Somewhere in the back of our minds we figure if it makes more economic sense for teachers to retire than to continue teaching under current pension laws, then are those teachers smart enough to do the right thing? Would you want your kids taught by people who aren’t smart enough to look after themselves? Probably not.
It’s a complicated business this teacher retirement. About 20 years ago, when Kansas was overrun by fresh-faced graduates who had majored in education, the concept was simple. Make it possible for teachers to retire under the “rule of 85” which means when their age and length of service total 85, they can retire and get the full Kansas Public Employee Retirement System pension they’ve earned. As long as there are plenty of new teachers, those retirees — who are at the top of their pay range — retire, and districts just hire newly minted teachers at lower salaries. That works out well — or did.
Except now, there are thousands of those near-retirement schoolteachers and not many young new teachers ready to take their jobs. And, remember, if a teacher started teaching just after college graduation, say, at 23 years old, taught for 31 years, he/she would be eligible for his/her pension. That makes that teacher 54 years old and eligible for retirement checks from the state’s pension system.

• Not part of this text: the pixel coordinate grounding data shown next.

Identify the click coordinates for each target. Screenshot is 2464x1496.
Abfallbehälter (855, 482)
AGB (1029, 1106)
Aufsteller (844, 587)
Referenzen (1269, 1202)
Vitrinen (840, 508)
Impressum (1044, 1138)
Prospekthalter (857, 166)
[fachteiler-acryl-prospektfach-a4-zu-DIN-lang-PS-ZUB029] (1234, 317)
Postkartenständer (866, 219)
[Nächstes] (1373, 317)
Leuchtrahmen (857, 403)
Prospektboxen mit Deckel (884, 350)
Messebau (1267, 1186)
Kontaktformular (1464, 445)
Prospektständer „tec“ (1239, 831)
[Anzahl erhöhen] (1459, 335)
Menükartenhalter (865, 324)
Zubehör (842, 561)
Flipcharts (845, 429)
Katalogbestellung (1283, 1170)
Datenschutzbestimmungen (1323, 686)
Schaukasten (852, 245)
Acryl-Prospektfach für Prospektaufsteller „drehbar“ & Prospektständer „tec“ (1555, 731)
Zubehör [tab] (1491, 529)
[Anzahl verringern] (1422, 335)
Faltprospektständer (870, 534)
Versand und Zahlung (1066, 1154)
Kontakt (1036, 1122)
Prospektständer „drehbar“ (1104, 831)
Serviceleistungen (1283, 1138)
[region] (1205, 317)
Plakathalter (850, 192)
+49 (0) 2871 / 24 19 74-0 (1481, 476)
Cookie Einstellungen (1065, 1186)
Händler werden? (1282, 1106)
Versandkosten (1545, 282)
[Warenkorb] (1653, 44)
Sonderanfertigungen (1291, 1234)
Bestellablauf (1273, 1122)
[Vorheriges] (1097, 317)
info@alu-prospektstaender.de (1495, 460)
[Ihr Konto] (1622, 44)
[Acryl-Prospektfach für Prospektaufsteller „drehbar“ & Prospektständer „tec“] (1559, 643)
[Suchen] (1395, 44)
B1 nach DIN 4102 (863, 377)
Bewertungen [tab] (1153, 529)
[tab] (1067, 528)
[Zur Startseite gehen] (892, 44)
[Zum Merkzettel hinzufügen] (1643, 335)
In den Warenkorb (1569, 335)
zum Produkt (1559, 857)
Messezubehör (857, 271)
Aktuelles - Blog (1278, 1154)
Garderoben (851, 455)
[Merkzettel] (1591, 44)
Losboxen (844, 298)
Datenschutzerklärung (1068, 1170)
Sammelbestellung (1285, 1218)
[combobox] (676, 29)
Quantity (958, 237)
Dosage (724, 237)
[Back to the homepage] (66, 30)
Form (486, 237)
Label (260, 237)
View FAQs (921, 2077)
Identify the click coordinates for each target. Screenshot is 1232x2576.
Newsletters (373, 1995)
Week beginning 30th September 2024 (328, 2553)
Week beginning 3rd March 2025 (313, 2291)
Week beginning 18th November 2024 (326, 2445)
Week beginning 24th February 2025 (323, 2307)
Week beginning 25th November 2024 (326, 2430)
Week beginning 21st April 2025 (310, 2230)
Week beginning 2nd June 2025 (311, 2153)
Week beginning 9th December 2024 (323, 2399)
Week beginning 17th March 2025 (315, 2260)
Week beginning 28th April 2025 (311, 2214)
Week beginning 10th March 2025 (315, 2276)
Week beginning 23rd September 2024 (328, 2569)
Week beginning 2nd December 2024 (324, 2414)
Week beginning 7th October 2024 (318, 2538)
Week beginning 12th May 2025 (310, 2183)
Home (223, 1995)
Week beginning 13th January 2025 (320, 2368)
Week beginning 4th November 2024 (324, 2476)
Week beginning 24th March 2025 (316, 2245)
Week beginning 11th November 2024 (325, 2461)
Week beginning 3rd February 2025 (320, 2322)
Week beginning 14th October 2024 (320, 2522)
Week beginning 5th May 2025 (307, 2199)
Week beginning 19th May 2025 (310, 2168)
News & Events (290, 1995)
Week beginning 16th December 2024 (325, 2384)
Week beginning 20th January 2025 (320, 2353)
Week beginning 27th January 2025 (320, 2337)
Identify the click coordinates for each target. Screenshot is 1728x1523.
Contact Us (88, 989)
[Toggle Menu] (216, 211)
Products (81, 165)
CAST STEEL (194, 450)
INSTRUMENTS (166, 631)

There’s, of course, still plenty of tread left on that tire for a 54-year-old, but current KPERS rules encourage retirement then, and at the same time make it devilishly hard to keep teaching after retirement, when the full pension would add to income from continuing to teach. The teaching-after-retirement system in Kansas limits those returning to work in their same school district (after taking a mandatory 30 days off) to making just $20,000 a year without their pension being reduced.
That made sense years ago, but doesn’t now, when there is a severe shortage of young, cheap teachers to be hired by districts to teach Kansas kids.